Speak out: the rising threat of indefinite detention

    The irony of it all is way more telling than the State of the Union address that we will hear in a few weeks. A constitutional lawyer who was freely elected president signs into law an act that betrays the very principles that the nation he represents was founded on. While the more cautious of us might shy away from the word fascism to describe a nation’s military having the right to detain citizens without trial, it is certainly not hyperbole. There has already been an onslaught of criticism regarding the controversial National Defense Authorization Act (NDAA) that Congress legislated and President Obama signed into law on January 1, 2012.

    Historically, the NDAA was a spending bill that set the annual budget for the US military. Recently, the guaranteed passage of the NDAA has been used by legislators—in spite of vehement rhetorical opposition by progressive and GOP legislators, the bill still passed, unsurprisingly, with overwhelming support (86-13 with one abstaining in the Senate; 322-96 with eleven abstaining in the House)—to craft the policies and politics of the war on terror.

    The same day President Obama signed the NDAA, activists with Witness Against Torture (WAT) began preparing for a January 3, 2012 trial to defend themselves against charges stemming from a June 2011 protest when they interrupted House of Representative deliberations on a Defense Appropriations Bill—a precursor to the final NDAA.

    The reason for WAT’s protest was not the provision that allows the president to indefinitely detain anyone, anywhere, which was not included in the early drafts of the 2012 military spending bill. Rather WAT was protesting the provisions in the bill—which did make it into the NDAA—that establish the prison in Guantanamo Bay as a permanent fixture in U.S. foreign policy and seriously question America’s commitment to human and civil rights. Journalist Andy Worthington describes the provisions that make it near impossible to transfer detainees for trial in civilian courts or release them to foreign countries.

    The uproar regarding the NDAA’s potential treatment of U.S. citizens as “enemy combatants,” without rights to counsel or trial, in the war on terror is simply the realization of a misguided, immoral, and ineffective domestic and foreign response to terrorism. The chickens are coming home to roost. The American legacy of the 2000s is one of torture, illegal domestic spying, the flouting of international law, and unconscionable detention practices. Meanwhile, nonviolent alternatives for effectively dealing with terrorists—such as a long-stalled potential rehabilitation center for Guantanamo detainees or peer-group centers that challenge and shift the narratives of Islamist terrorism (such as Abdul Haqq Baker and the STREET center that WNV favorite Tina Rosenberg has reported on)—are not given much official consideration.

    Instead, the net of repression continues to grow as it extends across the planet and all its peoples.
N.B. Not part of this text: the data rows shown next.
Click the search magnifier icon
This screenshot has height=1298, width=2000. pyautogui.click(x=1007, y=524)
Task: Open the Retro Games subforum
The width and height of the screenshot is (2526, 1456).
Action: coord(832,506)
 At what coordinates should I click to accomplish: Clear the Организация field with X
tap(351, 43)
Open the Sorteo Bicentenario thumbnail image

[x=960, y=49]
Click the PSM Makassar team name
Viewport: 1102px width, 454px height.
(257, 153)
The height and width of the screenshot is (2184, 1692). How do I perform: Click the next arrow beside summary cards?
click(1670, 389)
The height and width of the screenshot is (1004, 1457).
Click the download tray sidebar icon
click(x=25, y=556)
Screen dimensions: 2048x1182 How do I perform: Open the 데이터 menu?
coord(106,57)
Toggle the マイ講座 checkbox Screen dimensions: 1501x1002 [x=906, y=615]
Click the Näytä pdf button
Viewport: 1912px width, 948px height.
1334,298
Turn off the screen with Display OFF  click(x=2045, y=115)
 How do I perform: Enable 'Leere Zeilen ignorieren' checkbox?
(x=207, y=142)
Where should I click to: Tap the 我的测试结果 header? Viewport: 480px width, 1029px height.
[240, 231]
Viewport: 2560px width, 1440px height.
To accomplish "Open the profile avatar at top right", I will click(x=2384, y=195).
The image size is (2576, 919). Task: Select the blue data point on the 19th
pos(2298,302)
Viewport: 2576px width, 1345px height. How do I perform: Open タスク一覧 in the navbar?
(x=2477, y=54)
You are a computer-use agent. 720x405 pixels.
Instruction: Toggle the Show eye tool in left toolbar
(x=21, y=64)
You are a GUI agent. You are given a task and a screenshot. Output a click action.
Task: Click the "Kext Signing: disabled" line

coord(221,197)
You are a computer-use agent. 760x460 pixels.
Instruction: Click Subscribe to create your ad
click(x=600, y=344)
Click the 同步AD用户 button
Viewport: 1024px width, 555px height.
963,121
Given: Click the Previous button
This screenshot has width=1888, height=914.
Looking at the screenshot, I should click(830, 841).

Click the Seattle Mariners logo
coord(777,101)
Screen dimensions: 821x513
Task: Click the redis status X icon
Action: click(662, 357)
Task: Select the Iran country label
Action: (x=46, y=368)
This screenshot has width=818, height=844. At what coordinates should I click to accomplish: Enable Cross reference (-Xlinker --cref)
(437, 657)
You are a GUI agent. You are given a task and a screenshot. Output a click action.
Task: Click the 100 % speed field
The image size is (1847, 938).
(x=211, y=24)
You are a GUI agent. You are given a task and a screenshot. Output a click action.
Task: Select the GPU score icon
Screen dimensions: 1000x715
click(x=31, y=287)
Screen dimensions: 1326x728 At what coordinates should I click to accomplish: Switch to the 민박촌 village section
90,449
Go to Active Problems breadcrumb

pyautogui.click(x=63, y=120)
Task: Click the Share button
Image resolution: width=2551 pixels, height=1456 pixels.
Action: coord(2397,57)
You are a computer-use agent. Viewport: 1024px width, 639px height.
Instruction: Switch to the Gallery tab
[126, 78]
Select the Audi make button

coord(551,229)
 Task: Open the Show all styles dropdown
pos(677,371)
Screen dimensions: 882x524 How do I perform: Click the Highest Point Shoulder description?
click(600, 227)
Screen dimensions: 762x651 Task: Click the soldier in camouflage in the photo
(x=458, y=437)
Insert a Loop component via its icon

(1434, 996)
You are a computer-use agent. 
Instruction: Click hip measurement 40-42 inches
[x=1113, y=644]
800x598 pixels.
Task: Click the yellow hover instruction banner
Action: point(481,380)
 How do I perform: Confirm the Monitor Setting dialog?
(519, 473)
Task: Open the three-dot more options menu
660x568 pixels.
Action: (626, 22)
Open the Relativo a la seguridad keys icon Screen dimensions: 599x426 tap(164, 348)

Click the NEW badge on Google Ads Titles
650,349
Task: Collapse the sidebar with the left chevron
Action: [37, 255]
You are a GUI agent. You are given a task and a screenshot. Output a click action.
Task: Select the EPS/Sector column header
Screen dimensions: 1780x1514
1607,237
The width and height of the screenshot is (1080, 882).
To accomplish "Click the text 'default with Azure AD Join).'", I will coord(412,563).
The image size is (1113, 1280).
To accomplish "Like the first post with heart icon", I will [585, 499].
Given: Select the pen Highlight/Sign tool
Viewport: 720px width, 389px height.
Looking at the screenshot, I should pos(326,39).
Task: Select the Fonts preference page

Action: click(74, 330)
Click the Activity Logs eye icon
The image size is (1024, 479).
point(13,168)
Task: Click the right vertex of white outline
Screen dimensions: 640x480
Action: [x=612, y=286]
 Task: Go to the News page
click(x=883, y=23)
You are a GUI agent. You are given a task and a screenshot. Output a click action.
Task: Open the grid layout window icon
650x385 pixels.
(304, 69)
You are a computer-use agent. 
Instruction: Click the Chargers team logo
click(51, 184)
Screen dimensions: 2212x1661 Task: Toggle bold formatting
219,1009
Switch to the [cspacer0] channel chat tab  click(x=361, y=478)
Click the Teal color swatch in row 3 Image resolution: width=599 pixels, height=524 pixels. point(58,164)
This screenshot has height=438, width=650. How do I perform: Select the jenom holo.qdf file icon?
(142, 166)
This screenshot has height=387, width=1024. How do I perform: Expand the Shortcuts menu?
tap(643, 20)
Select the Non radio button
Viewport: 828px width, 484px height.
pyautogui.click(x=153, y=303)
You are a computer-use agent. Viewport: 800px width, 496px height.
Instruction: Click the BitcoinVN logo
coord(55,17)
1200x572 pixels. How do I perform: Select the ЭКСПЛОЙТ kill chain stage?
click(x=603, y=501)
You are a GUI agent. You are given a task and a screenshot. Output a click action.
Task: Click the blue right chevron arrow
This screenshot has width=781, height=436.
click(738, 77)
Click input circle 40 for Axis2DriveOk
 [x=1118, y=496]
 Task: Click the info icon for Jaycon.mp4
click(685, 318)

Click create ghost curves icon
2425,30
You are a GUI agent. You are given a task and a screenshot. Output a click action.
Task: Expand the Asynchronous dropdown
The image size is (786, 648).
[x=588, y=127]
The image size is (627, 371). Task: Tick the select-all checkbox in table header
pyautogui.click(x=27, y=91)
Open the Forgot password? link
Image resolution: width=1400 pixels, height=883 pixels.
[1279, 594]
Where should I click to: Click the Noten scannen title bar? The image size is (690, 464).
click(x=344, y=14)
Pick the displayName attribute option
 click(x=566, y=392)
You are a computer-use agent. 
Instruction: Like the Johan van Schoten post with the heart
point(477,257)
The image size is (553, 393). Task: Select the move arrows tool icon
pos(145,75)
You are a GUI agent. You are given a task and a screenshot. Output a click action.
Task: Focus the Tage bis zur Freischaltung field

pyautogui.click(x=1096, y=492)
The U.S. and its people have not been troubled much by the men, women, and even children who languish in its military prisons—secret or otherwise—in Cuba, Bagram, Afghanistan, Bucharest, Romania and countless other global locations. As Witness Against Torture activists, whom I am joining, begin an 11-day Fast for Justice on behalf of all those indefinitely detained, will ordinary Americans recognize the global assault on freedom that the Bush and Obama administrations have waged for over a decade?

    As Gitmo proves, the policy and practice of indefinite detention is not new. It’s only the latest in a long, ugly succession of unjust detentions ranging from American Indian boarding schools to Japanese internment camps to slave plantations and Abu Ghraib. Even if Americans are aghast at the NDAA’s contents that quite clearly contradict the constitutional right of habeas corpus we hold so dear, it is foolish to think this is just a naïve lapse of judgment by the keepers of our best interests. The cat was let out of the bag a long time ago. Recall the famous words of Martin Niemöller, the anti-Nazi pastor and pacifist:

    First they came for the communists,
    and I didn’t speak out because I wasn’t a communist.

    Then they came for the trade unionists,
    and I didn’t speak out because I wasn’t a trade unionist.

    Then they came for the Jews,
    and I didn’t speak out because I wasn’t a Jew.

    Then they came for me
    and there was no one left to speak out for me.

    We have failed to speak out for prisoners detained the world over. President Obama enters the final year of his first term, and his landmark executive order to close Guantanamo has been reduced to little more than a prank played on hopeful supporters; 171 men remain imprisoned—more than 60 of whom were cleared for release years ago by President Bush. It is not too late to speak out for them—or ourselves, for that matter—but the sun is setting and the dark night of indefinite detention threatens to rise on friend and foe alike. Join us on January 11.